▶ [Data extract]:
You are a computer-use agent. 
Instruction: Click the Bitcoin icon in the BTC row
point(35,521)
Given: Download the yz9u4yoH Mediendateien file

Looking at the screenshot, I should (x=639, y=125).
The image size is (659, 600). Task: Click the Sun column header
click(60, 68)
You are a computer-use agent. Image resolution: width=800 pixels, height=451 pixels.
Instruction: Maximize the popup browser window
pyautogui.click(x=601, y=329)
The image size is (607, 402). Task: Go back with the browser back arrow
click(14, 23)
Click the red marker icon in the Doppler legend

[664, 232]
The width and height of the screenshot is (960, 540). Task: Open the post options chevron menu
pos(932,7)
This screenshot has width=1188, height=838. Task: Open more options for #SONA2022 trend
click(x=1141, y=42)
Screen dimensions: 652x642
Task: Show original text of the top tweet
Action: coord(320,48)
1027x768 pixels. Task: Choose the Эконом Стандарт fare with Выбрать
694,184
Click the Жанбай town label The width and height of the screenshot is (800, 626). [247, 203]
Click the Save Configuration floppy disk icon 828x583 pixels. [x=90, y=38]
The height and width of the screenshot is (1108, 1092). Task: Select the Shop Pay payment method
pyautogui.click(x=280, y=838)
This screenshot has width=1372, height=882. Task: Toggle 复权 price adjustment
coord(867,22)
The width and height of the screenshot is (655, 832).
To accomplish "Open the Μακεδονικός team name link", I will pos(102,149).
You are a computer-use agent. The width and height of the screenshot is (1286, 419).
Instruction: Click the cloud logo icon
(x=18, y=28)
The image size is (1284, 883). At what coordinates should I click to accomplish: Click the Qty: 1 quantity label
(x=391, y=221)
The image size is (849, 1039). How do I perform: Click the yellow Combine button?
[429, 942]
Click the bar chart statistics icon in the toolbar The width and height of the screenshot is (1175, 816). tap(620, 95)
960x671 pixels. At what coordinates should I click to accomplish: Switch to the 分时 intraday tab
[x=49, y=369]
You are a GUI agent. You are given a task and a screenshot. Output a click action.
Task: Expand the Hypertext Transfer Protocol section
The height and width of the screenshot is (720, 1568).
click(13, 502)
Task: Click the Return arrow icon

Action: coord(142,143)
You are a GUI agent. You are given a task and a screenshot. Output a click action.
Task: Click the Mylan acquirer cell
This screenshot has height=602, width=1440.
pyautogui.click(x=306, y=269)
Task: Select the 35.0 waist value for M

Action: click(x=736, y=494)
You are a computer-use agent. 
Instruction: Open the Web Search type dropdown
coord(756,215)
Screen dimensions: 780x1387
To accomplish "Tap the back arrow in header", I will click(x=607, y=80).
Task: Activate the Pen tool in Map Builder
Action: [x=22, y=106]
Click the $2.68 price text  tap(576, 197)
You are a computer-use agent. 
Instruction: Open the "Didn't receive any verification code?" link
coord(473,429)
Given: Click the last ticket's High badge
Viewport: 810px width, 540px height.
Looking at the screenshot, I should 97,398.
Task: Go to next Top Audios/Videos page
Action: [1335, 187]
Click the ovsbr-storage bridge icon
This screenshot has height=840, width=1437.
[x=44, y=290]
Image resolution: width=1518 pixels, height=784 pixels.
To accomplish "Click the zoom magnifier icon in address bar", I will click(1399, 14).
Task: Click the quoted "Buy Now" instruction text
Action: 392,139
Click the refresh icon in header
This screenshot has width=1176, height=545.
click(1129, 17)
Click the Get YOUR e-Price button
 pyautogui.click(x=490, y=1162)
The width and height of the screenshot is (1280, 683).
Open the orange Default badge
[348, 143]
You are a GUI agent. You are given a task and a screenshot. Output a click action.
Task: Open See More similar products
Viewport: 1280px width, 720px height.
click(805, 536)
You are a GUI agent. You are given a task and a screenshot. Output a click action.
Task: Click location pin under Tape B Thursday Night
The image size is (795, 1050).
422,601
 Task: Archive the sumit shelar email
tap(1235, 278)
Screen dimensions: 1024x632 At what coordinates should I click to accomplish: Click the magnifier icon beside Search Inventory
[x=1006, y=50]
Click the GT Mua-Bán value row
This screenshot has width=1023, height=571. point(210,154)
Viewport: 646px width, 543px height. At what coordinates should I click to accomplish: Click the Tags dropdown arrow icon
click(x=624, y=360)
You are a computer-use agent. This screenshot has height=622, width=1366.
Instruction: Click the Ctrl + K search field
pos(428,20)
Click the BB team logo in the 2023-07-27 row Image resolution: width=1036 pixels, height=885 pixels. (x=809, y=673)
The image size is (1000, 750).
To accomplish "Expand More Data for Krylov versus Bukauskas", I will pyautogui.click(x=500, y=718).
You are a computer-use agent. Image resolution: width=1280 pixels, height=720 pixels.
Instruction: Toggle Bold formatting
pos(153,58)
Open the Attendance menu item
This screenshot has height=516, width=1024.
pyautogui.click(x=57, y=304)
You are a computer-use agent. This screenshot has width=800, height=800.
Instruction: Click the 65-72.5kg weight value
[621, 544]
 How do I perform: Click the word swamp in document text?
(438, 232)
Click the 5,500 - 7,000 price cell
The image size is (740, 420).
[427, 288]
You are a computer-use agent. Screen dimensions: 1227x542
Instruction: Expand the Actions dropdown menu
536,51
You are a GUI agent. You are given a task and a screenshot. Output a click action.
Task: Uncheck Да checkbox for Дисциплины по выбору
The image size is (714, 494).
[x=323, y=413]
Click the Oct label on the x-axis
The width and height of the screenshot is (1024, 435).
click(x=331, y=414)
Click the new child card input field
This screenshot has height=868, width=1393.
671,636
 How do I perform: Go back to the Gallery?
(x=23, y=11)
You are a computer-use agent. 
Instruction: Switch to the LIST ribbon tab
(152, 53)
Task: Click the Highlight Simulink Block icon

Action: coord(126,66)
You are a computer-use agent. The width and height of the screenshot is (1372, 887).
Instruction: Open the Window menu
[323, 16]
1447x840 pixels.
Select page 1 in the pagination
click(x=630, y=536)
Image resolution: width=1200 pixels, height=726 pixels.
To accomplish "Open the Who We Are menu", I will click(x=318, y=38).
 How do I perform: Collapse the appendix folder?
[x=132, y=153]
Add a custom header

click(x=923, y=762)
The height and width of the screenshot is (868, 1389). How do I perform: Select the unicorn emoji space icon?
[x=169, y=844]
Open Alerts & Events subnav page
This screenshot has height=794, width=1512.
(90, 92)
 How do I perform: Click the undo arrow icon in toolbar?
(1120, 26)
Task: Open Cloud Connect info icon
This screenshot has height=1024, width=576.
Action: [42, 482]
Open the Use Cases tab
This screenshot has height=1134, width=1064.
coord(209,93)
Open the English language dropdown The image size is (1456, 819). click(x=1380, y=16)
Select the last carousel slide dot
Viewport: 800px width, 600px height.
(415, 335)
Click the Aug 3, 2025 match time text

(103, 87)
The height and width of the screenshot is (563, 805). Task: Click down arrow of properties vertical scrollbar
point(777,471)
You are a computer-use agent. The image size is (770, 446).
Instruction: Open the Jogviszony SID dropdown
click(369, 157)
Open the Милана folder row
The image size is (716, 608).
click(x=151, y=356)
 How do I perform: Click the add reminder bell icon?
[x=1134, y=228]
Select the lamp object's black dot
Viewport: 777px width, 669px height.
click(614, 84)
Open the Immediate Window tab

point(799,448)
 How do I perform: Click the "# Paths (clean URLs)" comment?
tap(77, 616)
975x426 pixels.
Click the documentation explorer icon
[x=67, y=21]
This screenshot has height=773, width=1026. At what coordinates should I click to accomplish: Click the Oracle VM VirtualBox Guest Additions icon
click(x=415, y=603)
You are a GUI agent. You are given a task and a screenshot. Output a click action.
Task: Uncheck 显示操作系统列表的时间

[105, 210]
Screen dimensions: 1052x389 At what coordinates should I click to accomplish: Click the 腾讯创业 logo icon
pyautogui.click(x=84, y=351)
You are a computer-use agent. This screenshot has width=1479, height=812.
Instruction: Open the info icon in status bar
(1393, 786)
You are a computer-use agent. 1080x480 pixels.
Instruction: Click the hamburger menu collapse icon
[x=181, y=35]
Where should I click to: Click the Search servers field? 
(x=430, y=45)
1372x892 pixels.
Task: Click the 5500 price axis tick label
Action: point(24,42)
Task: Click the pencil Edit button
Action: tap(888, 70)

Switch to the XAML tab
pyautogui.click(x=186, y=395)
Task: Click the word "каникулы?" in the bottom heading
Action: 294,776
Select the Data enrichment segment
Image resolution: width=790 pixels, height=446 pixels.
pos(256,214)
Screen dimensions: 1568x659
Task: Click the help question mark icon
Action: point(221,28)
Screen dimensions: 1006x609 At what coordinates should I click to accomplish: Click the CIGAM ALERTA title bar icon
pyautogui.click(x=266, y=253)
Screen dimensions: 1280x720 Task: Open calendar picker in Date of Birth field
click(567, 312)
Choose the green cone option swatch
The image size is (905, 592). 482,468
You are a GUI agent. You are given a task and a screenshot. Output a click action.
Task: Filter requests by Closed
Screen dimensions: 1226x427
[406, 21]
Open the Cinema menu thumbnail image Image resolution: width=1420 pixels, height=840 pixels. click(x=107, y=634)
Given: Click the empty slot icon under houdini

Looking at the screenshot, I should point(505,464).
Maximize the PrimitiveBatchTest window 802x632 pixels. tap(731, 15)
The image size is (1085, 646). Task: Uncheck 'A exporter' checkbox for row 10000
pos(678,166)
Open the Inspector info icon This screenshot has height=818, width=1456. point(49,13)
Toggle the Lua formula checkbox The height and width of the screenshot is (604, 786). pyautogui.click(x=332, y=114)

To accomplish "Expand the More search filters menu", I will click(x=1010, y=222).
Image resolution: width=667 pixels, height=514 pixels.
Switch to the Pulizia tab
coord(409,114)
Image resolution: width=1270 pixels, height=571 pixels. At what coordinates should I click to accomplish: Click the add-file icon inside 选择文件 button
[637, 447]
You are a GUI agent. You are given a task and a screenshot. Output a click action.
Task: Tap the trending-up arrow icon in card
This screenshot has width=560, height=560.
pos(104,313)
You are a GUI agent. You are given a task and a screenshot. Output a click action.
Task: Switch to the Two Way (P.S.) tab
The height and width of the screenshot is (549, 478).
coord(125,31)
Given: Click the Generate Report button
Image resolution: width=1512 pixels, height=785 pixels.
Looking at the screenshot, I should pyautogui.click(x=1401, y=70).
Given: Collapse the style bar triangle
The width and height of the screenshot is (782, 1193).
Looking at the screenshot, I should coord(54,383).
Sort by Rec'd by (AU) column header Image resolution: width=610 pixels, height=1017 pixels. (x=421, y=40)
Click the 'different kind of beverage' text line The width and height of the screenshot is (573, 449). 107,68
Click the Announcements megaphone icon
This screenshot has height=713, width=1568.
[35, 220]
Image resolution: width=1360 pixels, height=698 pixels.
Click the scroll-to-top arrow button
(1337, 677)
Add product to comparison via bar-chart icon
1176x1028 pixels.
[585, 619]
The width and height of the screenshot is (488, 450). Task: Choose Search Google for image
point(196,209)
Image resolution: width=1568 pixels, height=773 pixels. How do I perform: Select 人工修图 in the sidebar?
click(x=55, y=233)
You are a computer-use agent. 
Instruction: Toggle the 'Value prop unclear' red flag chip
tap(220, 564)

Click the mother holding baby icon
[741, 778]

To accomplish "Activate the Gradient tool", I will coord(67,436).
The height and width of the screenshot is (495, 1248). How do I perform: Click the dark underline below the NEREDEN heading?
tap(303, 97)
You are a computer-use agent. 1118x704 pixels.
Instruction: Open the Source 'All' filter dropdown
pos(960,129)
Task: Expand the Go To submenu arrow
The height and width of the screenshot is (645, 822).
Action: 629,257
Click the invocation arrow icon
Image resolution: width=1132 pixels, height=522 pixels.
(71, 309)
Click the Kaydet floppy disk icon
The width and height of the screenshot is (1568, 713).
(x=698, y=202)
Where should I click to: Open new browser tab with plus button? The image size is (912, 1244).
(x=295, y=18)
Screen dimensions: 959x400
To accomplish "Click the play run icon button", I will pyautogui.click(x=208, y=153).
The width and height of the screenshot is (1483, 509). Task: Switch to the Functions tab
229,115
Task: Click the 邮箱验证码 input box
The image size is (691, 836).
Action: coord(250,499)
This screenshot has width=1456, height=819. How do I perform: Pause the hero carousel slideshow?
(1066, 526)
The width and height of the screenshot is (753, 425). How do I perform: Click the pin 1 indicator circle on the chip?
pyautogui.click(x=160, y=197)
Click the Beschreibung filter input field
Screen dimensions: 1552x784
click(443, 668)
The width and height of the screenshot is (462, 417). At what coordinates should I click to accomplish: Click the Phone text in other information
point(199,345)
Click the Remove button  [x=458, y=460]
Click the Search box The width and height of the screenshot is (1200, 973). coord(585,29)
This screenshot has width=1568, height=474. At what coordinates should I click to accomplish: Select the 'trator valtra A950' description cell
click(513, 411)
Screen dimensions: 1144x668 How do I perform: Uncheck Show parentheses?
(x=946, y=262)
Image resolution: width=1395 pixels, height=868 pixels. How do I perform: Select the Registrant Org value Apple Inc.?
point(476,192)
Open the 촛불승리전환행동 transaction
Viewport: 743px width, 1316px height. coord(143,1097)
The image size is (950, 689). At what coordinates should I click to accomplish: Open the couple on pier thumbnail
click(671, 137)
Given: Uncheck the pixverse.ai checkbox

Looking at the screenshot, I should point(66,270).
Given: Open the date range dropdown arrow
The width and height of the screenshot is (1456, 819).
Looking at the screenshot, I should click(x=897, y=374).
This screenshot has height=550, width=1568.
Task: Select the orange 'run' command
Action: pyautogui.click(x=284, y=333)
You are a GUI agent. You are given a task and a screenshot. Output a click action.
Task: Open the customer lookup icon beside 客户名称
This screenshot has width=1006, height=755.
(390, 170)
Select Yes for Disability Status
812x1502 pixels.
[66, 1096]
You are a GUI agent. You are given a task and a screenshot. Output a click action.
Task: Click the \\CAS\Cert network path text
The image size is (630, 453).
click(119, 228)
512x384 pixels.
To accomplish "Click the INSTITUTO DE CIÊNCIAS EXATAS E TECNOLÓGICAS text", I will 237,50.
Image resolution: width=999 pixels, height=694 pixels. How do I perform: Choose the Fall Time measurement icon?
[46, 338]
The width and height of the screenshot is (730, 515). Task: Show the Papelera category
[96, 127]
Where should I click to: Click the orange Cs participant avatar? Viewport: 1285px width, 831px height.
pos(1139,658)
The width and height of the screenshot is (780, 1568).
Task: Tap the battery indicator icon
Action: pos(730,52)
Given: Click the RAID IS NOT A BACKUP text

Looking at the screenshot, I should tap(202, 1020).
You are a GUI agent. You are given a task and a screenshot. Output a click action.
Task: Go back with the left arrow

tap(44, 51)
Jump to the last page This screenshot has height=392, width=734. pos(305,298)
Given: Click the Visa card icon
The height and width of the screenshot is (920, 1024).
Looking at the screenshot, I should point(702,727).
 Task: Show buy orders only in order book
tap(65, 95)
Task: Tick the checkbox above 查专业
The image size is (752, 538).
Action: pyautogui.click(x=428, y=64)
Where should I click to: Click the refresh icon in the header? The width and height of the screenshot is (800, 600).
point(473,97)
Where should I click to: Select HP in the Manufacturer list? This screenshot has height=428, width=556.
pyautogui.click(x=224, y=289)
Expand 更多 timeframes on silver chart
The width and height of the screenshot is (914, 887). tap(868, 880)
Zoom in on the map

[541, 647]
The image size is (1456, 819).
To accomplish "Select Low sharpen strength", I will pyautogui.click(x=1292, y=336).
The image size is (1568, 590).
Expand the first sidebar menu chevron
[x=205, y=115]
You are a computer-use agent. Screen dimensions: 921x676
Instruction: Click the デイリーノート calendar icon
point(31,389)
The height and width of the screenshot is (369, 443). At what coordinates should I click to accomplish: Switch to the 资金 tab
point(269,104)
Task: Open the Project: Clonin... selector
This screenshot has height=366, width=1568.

▶ [Prompt]: Could you give back the material beginning at the line that has "This screenshot has height=773, width=1026." and stopping after the line that has "pyautogui.click(x=84, y=351)", with "GUI agent" replaced by "desktop agent" and nothing else changed?

▶ [Finished exercise]:
This screenshot has height=773, width=1026. At what coordinates should I click to accomplish: Click the Oracle VM VirtualBox Guest Additions icon
click(x=415, y=603)
You are a desktop agent. You are given a task and a screenshot. Output a click action.
Task: Uncheck 显示操作系统列表的时间

[105, 210]
Screen dimensions: 1052x389 At what coordinates should I click to accomplish: Click the 腾讯创业 logo icon
pyautogui.click(x=84, y=351)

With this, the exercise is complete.